- [Provided passage]
--- START ---

How to Avoid a Climate Disaster: The Solutions We Have and the Breakthroughs We Need
by Bill Gates
While climate change gets a lot of press, very few people realize how catastrophic the impacts and, therefore, the necessity for us to deal with it. This book does a good job of explaining the challenge but also dealing with what realistically can and should be done to address it (hint: carbon sequestration needs to be a big part of the solution).
The Splendid and the Vile: A Saga of Churchill, Family, and Defiance During the Blitz
by Erik Larson
Winston Churchill is one of my heroes, and I’ve read hundreds of books on World War II. So to find a book that had new insights into who Churchill really was as a human being was a great find to start my summer.
Nudge: Improving Decisions About Health, Wealth, and Happiness
by Cass R. Sunstein and Richard H. Thaler
I love behavioral economics because it explains how humans actually make decisions instead of how we think they should make decisions—and those are two very different things.
The Code Breaker: Jennifer Doudna, Gene Editing, and the Future of the Human Race
by Walter Isaacson
Years from now, people will probably look back at CRISPR [gene-editing technology] as one of the most game-changing technologies to emerge from our generation. The book deals with the history but also the ethics and future of this powerful technology.

--- END ---

- [Work instructions] Name every author credited in the book list above.

- [Data excerpts]
--- START ---

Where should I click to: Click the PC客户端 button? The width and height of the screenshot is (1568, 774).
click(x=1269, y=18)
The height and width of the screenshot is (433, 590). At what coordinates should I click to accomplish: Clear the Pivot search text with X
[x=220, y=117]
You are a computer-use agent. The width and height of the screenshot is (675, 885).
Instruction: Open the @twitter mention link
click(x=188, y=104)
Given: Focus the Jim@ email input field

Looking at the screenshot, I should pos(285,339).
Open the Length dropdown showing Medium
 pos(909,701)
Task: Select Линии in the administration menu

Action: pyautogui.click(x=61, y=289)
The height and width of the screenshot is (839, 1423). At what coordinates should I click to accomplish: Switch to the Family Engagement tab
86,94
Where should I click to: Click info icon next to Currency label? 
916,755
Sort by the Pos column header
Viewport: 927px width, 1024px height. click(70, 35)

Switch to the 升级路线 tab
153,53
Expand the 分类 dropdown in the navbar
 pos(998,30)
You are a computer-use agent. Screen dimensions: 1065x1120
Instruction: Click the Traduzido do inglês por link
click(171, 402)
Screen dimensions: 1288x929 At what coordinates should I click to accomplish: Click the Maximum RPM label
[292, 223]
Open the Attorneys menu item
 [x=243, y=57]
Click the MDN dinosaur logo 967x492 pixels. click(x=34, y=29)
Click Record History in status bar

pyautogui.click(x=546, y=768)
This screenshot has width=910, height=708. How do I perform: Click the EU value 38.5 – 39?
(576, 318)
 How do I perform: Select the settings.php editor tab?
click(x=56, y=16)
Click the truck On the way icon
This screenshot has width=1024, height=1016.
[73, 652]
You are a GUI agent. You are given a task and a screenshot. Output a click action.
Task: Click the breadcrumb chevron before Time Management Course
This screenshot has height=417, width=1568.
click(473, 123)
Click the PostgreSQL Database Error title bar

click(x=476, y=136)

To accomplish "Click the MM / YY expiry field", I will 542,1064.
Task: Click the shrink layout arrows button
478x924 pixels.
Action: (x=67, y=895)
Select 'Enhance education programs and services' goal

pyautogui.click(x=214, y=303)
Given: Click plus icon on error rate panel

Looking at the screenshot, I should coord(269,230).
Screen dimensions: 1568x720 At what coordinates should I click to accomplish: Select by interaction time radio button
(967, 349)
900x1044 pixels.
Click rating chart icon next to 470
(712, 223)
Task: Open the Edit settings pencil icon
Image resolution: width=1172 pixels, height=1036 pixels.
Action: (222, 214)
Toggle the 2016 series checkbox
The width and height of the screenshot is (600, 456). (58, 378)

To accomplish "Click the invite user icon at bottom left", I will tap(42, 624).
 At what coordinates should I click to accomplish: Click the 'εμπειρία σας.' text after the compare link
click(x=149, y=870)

--- END ---

- [Response for this exercise] Bill Gates, Erik Larson, Cass R. Sunstein, Richard H. Thaler, Walter Isaacson